L'ECONOMIA MONDIALE E' IN NETTA DIFFICOLTA' E PARE CHE ATTUALMENTE NESSUNO ABBIA TROVATO UNA CURA PER MIGLIORARE LE NOSTRE CONDIZIONI SU QUESTO PIANETA. SENZA CONTARE I CONTINUI DISASTRI AMBIENTALI SEMBRANO DOVER PRESAGIRE LA FINE DEL MONDO. QUALE E' LA TUA OPINIONE?
"Non penso che avverrà alcuna fine del mondo, per nessun tipo di evento catastrofico, perché sarebbe compromettente nei confronti degli interessi economici legati all’esistenza del mondo stesso.
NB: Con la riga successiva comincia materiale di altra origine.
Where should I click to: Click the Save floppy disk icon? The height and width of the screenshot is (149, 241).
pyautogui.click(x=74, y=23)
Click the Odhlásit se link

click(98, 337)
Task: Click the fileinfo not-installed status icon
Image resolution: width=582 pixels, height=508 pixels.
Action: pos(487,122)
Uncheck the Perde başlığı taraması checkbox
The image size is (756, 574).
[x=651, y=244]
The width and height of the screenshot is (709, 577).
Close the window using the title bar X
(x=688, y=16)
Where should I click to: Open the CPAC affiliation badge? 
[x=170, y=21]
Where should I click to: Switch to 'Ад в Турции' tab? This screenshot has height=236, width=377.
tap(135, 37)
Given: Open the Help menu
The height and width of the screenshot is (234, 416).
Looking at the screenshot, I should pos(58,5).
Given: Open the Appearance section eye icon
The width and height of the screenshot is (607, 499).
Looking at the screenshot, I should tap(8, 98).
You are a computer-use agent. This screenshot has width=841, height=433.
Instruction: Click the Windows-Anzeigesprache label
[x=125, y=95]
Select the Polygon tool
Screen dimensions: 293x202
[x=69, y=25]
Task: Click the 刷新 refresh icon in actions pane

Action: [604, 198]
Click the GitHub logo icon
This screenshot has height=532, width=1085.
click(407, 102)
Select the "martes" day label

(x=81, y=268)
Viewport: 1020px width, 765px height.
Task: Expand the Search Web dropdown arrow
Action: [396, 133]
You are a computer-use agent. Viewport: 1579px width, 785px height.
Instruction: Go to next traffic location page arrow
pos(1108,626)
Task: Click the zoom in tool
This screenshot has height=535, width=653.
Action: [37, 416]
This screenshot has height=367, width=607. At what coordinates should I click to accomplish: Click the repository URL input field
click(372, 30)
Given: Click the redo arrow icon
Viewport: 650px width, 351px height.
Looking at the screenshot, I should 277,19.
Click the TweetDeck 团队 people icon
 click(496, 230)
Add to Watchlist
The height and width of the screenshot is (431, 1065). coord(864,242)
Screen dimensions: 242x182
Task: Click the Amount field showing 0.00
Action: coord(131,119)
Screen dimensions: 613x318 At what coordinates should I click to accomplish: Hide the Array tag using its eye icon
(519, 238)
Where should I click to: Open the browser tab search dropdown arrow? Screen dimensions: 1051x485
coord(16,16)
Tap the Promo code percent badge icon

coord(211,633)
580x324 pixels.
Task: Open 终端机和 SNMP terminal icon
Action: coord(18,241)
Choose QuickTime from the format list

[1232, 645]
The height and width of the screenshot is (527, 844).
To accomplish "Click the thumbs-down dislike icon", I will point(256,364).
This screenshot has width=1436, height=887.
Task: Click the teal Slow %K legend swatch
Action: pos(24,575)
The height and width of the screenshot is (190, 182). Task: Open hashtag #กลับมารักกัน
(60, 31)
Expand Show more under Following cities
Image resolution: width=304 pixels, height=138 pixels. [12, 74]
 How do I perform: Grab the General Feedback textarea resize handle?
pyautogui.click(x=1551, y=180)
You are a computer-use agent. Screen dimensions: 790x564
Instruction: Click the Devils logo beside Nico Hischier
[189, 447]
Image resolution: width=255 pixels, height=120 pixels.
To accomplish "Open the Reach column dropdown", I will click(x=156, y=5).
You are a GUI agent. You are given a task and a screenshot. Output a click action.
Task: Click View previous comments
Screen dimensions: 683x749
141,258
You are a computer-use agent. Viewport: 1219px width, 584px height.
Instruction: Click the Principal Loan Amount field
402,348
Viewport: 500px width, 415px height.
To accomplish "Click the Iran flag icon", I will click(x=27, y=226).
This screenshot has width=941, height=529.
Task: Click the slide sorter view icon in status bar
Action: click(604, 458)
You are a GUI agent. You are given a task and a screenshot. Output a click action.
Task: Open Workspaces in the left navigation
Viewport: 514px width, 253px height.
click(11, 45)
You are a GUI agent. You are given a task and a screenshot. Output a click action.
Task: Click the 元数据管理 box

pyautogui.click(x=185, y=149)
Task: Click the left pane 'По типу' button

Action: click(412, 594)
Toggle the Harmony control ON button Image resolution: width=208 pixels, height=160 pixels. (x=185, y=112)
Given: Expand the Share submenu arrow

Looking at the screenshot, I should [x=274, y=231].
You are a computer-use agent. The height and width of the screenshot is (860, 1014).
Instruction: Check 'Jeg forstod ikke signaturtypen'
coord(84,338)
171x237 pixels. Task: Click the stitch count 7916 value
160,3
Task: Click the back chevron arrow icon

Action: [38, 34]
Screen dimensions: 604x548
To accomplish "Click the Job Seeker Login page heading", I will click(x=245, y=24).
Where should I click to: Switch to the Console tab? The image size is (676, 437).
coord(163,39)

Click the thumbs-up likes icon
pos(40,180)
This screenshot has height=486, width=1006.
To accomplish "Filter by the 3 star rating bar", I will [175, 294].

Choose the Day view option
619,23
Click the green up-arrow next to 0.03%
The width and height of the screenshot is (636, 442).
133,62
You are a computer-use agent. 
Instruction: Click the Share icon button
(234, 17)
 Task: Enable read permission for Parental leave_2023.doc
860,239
Da questo semplice asserto si può dedurre, in via del tutto informale, che ogni tipo di dissesto economico ed ambientale abbia la sua necessità: non intendo dire che siano eventi appositamente creati, ma che si tratti spesso di faccende più o meno evitabili, che vengono lasciate accadere per qualche tipo di finalità (controllo, marketing, convenienza in termini di costi etc). Tutto ciò favorisce, per mezzo di un’esasperante esposizione mediatica, un atteggiamento generale di preoccupazione che distoglie da questioni più contingenti, come la fantomatica cura cui accenni: penso infatti che limitando determinati atteggiamenti volti a massimizzare i profitti delle multinazionali, per me i veri padroni dell’economia – dunque della politica – mondiale, si potrebbe far fronte in maniera efficiente alle suddette difficoltà, generando una possibile ripresa".
C'E' UNA LUCE IN FONDO AL TUNNEL?
"Il tunnel è per me una rappresentazione fin troppo determinista: per le sue stesse caratteristiche costitutive, ci si aspetta che porti da qualche parte. Più latamente rappresenta il concetto di inizio e fine, che la tua domanda riferisce a momenti negativi. Di certo l’esistenza è un’esperienza temporalmente limitata, tuttavia momenti negativi e positivi si intrecciano e coesistono, formando quel fitto tessuto che noi chiamiamo “vissuto”. Penso quindi che bisogni concentrarsi sull’apporto (magari anche estemporaneo) degli eventi positivi che ci riguardano, in modo da trarne il massimo effetto, piuttosto che aspettarsi – o addirittura sperare – di vedere la luce al termine di un percorso, perché trovo che quest’ultimo atteggiamento possa essere distorto in concetti dannosi ed abusati, come quello di divina provvidenza".